In summary, biologists are always on the hunt for new and better ways to understand the complexities of the human body. Organoids have already emerged as a powerful system that can complement existing animal and cell line studies, and the field is still in its infancy. Stay tuned for more exciting updates!
In vivo is Latin for "within the living," and refers to the study of intact, living organisms. In contrast, in vitro, which means "within the glass," is the study of biological processes outside of an organism. The most recognizable example of in vitro science is in vitro fertilization (IVF), which doctors use to help couples struggling to have a child. Because sperm and egg are mixed together in a dish instead of, shall we say, the "natural" way, IVF is an in vitro* process.
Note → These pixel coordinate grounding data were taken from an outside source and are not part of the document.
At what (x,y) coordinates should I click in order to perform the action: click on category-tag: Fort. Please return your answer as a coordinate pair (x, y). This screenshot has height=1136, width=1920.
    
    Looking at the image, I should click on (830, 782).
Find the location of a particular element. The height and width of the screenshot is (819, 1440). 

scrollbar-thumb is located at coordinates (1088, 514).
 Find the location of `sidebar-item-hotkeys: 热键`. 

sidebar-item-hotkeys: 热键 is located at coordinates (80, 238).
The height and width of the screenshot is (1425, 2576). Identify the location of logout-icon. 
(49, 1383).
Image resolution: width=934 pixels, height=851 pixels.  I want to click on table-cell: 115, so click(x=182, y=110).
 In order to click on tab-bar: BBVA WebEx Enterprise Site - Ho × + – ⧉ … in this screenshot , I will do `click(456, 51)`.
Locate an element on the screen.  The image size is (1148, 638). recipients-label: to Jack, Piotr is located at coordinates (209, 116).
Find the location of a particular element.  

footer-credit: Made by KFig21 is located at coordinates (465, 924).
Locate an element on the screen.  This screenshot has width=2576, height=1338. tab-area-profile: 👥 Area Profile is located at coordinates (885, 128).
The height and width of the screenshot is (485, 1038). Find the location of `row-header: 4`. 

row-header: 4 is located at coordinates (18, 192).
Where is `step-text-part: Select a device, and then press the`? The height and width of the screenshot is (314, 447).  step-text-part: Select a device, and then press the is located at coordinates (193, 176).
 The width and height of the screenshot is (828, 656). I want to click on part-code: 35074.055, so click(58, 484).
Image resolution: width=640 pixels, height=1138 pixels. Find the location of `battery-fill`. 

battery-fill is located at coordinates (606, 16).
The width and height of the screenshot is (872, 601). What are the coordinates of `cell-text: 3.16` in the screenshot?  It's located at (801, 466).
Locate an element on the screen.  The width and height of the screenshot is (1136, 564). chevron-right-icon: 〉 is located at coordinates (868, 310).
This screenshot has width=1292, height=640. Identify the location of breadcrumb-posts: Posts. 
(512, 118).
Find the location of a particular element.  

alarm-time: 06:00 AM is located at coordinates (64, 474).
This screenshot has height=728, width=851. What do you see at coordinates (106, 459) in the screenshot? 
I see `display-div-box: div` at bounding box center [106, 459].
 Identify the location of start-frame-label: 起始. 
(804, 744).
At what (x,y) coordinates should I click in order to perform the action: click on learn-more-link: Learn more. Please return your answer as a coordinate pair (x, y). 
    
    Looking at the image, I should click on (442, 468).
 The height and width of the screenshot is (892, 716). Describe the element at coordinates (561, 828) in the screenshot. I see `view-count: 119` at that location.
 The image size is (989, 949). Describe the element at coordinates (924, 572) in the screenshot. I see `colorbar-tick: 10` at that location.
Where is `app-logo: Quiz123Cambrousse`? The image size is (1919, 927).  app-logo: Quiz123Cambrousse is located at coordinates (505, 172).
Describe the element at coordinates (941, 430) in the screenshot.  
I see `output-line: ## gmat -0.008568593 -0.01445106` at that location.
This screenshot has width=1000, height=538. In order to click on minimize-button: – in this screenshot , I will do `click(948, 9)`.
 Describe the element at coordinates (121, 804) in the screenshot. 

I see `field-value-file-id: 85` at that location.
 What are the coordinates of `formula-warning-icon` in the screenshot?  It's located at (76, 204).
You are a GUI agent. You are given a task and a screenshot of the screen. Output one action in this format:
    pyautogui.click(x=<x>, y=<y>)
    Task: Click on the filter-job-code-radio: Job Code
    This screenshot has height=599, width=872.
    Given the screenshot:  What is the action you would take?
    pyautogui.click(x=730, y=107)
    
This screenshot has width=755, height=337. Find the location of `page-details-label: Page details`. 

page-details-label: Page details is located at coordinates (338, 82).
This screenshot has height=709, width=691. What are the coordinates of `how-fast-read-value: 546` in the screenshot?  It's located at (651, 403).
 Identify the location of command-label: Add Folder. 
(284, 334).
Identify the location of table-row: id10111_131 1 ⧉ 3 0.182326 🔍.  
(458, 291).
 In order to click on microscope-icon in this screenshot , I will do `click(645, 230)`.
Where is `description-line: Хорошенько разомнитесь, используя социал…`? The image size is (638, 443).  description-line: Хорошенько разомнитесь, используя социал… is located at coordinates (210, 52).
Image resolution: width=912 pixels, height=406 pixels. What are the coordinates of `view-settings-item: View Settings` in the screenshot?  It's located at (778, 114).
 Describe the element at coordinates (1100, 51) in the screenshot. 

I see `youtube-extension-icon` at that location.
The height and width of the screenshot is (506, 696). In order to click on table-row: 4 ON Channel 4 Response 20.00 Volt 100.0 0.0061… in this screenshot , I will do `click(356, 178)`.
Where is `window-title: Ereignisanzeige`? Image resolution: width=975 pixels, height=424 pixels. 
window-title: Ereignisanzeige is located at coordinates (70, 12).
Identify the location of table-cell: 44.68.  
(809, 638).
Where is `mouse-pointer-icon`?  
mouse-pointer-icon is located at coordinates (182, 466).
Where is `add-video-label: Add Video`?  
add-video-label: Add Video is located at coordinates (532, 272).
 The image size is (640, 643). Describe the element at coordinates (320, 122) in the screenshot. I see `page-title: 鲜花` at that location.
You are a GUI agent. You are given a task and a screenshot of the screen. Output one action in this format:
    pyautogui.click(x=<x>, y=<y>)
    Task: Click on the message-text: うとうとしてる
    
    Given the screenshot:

References 1. Sato, Toshiro, et al. "Single Lgr5 stem cells build crypt villus structures in vitro without a mesenchymal niche." Nature 459.7244 (2009): 262-265. 2. Dekkers, Johanna F., et al. "A functional CFTR assay using primary cystic fibrosis intestinal organoids." Nature Medicine 19.7 (2013): 939-945. 3. Van de Wetering, Marc, et al. "Prospective derivation of a living organoid biobank of colorectal cancer patients." Cell 161.4 (2015): 933-945. APA 4. Schwank, Gerald, et al. "Functional repair of CFTR by CRISPR/Cas9 in intestinal stem cell organoids of cystic fibrosis patients." Cell Stem Cell 13.6 (2013): 653-658.